# Text excerpt:
>> Start

High-beta ‘commodity currencies’ (AUD, CAD, and NZD) outperformed overnight, as risk aversion continued to ease and equity markets notched up strong gains.

In contrast, the JPY continues to languish at the bottom of the currency performance rankings.

Following the positive lead from Asia, European and US equity markets have climbed 0.9-3.4%. Risk aversion indicators like the VIX are mostly lower, and commodity prices broadly flat.

Most market commentaries are effusing about the fact both the S&P500 and Dow Jones stock indices made fresh all-time highs overnight.

Upbeat risk sentiment has rapidly and predictably translated through to the outperformance of ‘risky’ currencies. Notably, the AUD/USD has broken above 1.0500 for the first time since January and looks to be setting its sights on 1.0600.

In contrast, the EUR/USD has struggled following more evidence of a stalling European economic recovery.

French industrial production managed to register an encouraging 0.7%m/m increase (0.2% expected), but the Spanish and Italian figures were downright awful (-8.5% y/y and -7.6%y/y).

After briefly testing 1.3120, the EUR/USD soon slid back to 1.3060.

Most of the night’s excitement came from the accidental early release of the March FOMC minutes. The minutes revealed the lively debate at the Fed about when exactly to begin winding down asset purchases.

>> End

# What this exercise asks:
1. Using the currency market commentary, decide whether each statement agrees with it: (a) The AUD/USD broke above 1.0500 for the first time since January. (b) French industrial production rose by less than expected. (c) The March FOMC minutes were released on schedule. For each, answer yes or no and quote the words that decide it.
2. Reproduce the currency market commentary word for word, from "Upbeat risk sentiment" up to and including "sights on 1.0600.".

# Given material:
>> Start

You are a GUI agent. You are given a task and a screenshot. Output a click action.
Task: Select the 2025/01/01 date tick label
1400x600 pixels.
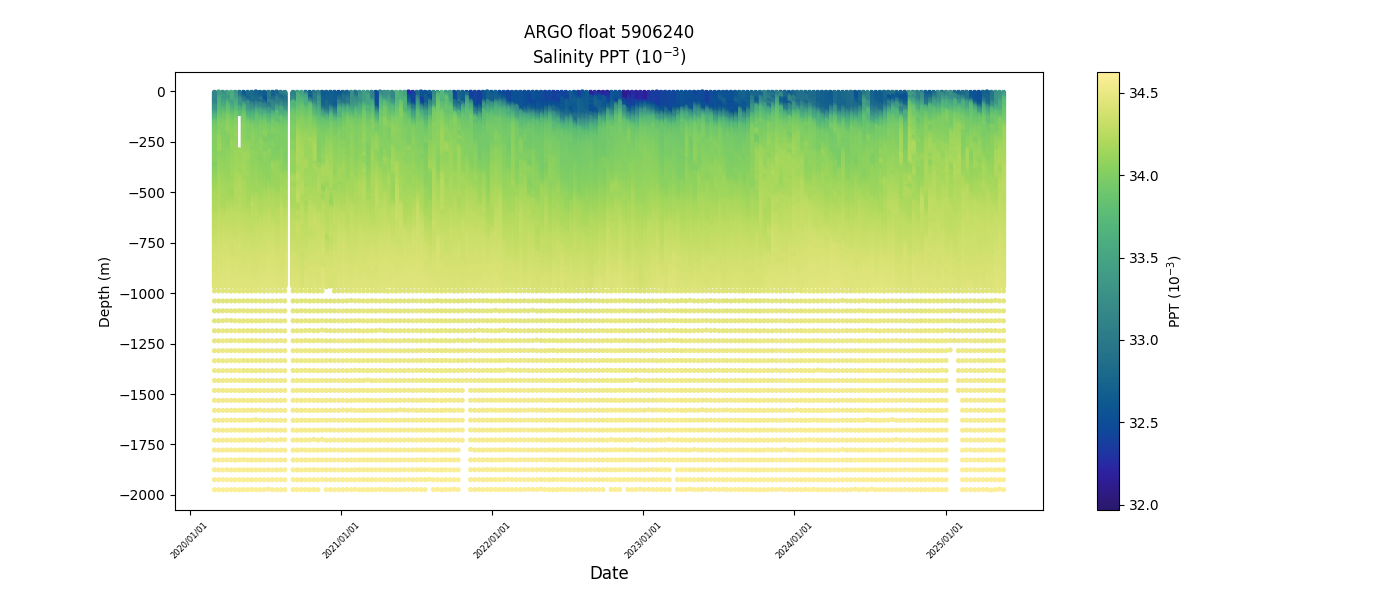(943, 540)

>> End

# Solved problems:
1.
(a) Yes: "the AUD/USD has broken above 1.0500 for the first time since January"
(b) No: "French industrial production managed to register an encouraging 0.7%m/m increase (0.2% expected)"
(c) No: "the accidental early release of the March FOMC minutes"

2.
Upbeat risk sentiment has rapidly and predictably translated through to the outperformance of ‘risky’ currencies. Notably, the AUD/USD has broken above 1.0500 for the first time since January and looks to be setting its sights on 1.0600.